After winning 106 regular season games tying a franchise record, a wild-card game, the five-game division series against the Giants, as well as two games against the winning Atlanta Braves who will go on to play in the World Series, the 2021 Dodgers are in the books.

As a fan, it is always a weird, empty feeling knowing that your favorite sports team in the world is no longer going to be on the radio or TV playing.  You hold on to every last moment including the final time you will hear Charlie Steiner and Rick Monday on KLAC or Orel Hershiser and Nomar Garciaparra on Spectrum.   The announcers and analysts rarely say “see you next year,” their voices and faces disappear  off the air into a commercial.

For the Dodgers, the current roster will undergo changes due to players becoming free agents, among them:  Clayton Kershaw, Kenley Jansen, Chris Taylor, Corey Seager, and Max Scherzer.

My guess is that Kershaw will return.  I can’t imagine that he and the Dodger organization don’t come up with an agreeable plan to allow the all-time great leftie to end his career in Dodger blue.

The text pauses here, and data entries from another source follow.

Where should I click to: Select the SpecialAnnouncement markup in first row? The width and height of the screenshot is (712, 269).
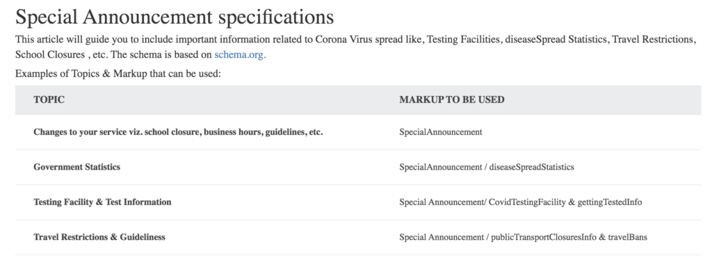click(440, 132)
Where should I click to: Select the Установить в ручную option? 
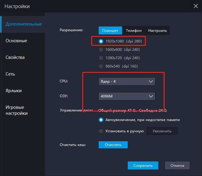pos(101,131)
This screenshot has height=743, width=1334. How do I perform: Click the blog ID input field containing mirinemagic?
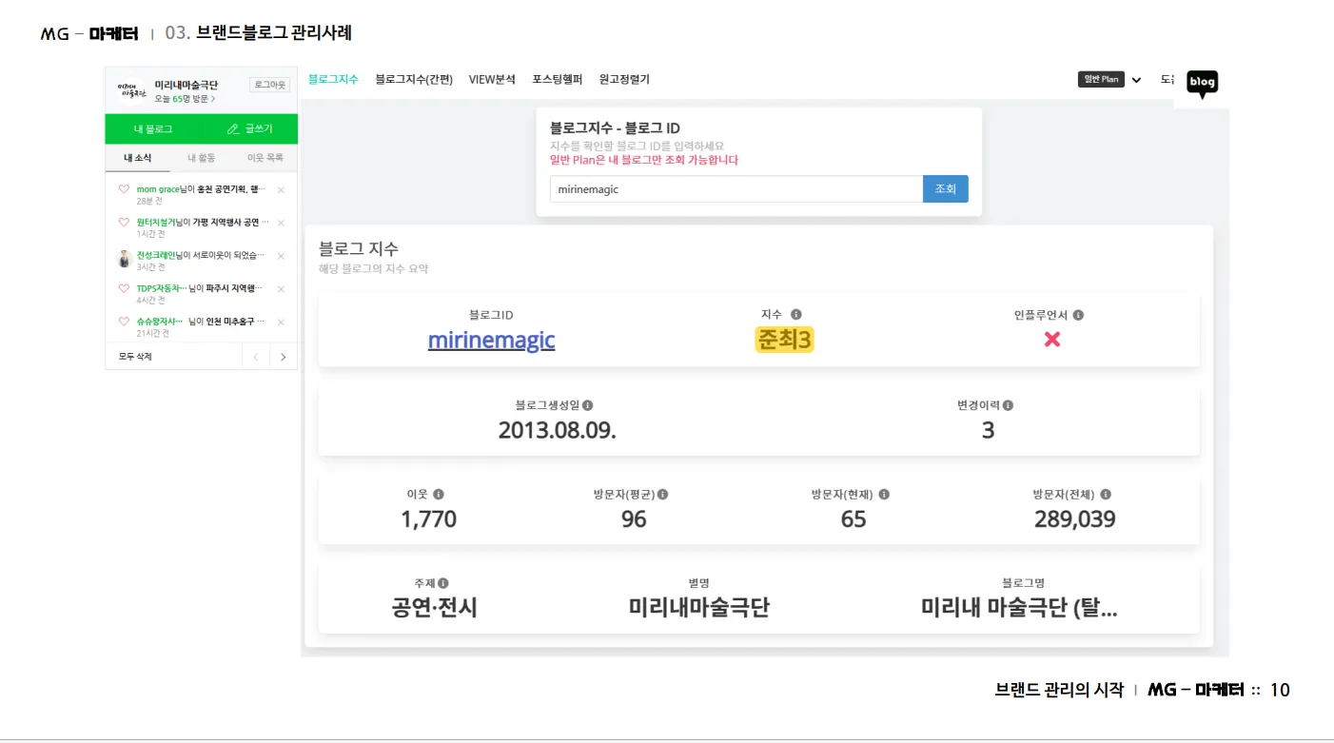[x=733, y=189]
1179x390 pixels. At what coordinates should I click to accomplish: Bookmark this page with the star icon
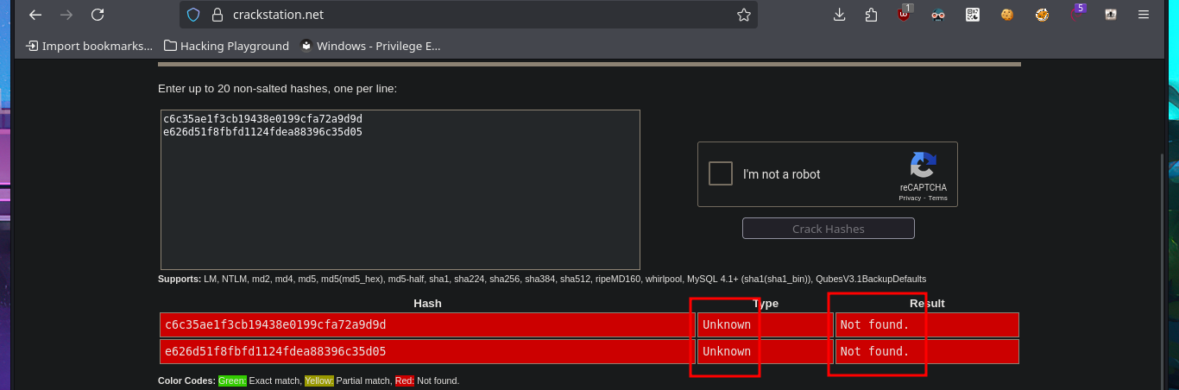(743, 15)
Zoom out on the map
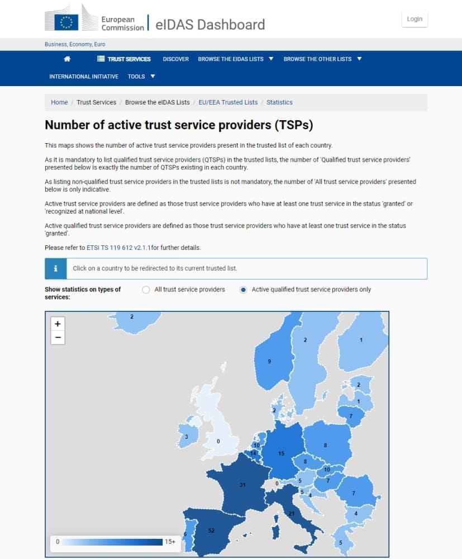 coord(58,338)
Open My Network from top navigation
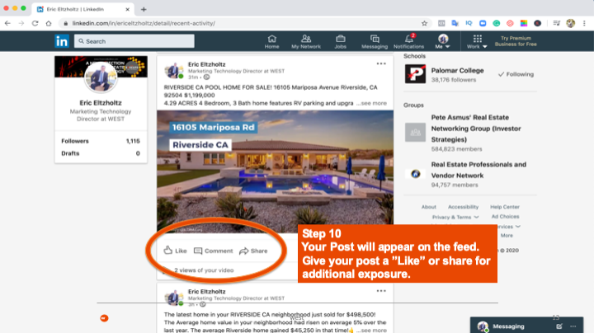Viewport: 594px width, 333px height. (x=306, y=41)
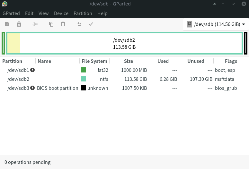The width and height of the screenshot is (249, 169).
Task: Open the GParted menu
Action: [x=11, y=13]
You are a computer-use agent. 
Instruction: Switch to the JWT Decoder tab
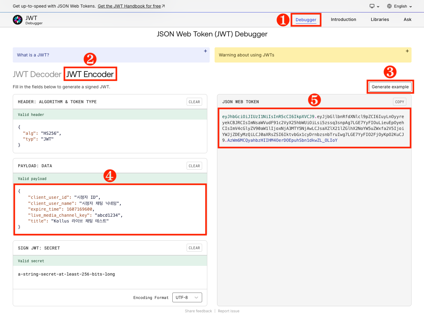(37, 74)
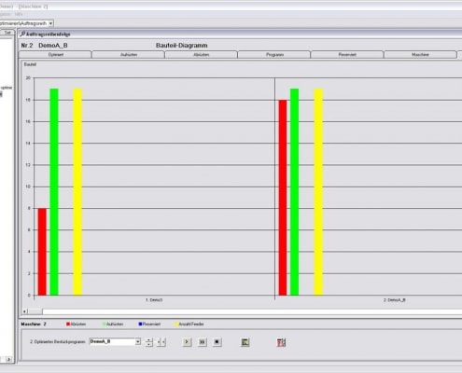The width and height of the screenshot is (462, 373).
Task: Click the horizontal left-right arrows button beside the program selector
Action: (161, 342)
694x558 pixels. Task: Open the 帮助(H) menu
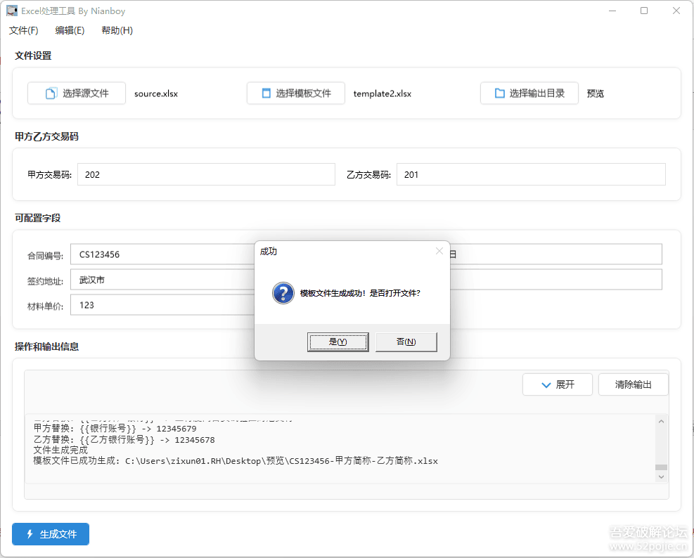click(x=117, y=30)
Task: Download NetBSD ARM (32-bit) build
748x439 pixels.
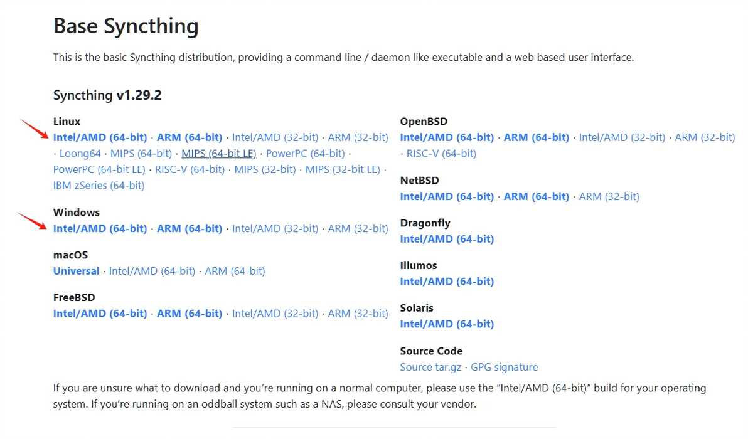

I’m afraid to say the it is doubtful any of the others will be back.  Not even the mighty Guggenheim Group who owns the club can give out big contracts to every player.

Looking back at this unprecedented 9-year run of Dodger playoff baseball, from 2013 to 2021, the only shame is that all those seasons, eight of them as first place division finishers, resulted in only one championship, and it had to be the crazy coronavirus shortened one so that critics can claim that it was because of the 60-game season that they won.  Those same critics should be reminded that the Houston Astros cheated their way to the 2017 banner which MLB should have revoked.

I don’t see the Dodgers fading away from the playoff picture quickly, but expect an eventual downturn with the Giants and Padres rising in quality for the foreseeable future.

One day Dodger fans will look back yearning for the days of Kershaw and Jansen and Seager and Scully.

For now, we wait 5 months for spring and baseball to return.

Inspirational Dodger Opening Day

Due to my son’s school being closed on Monday, I had to take a day off of work to be home with him. That day happened to be my birthday, so the stars were aligned when I found out that April 1 was also the Dodgers’ Opening Day. And it was an experience that I will never forget (and I hope my son doesn’t forget either).

If someone asked me what would you like to see on Opening Day, there is no way I could have asked for all the wonderful moments that occurred at Dodger Stadium.  The fact that my boyhood idol, Sandy Koufax, threw out the ceremonial first pitch, and that Dodger legendary hall of fame announcer, Vin Scully, narrated the whole scene over the P.A. system was fantastic. I told my son that no matter how the game played out, the day was already amazing.

Little did we know what was to unfold. Clayton Kershaw, a southpaw like Koufax (notice how both of their names start with ‘K’, a letter that symbolizes a strikeout), broke a scoreless tie leading off the bottom of the eighth inning with his first career home run, then pitched a complete game, a shutout no less. Well, even the best Hollywood screenwriter could not have come up with such a scenario.

I’ll forever remember Monday’s game and the fact that my son shared it all with me.  But my birthday wasn’t over with yet. 

Later that evening, my son pitched a scoreless final inning for his little league team, striking out the side.  He told me he felt inspired seeing Sandy Koufax.  That’s the best birthday present a dad could ever have.  Like father, like son.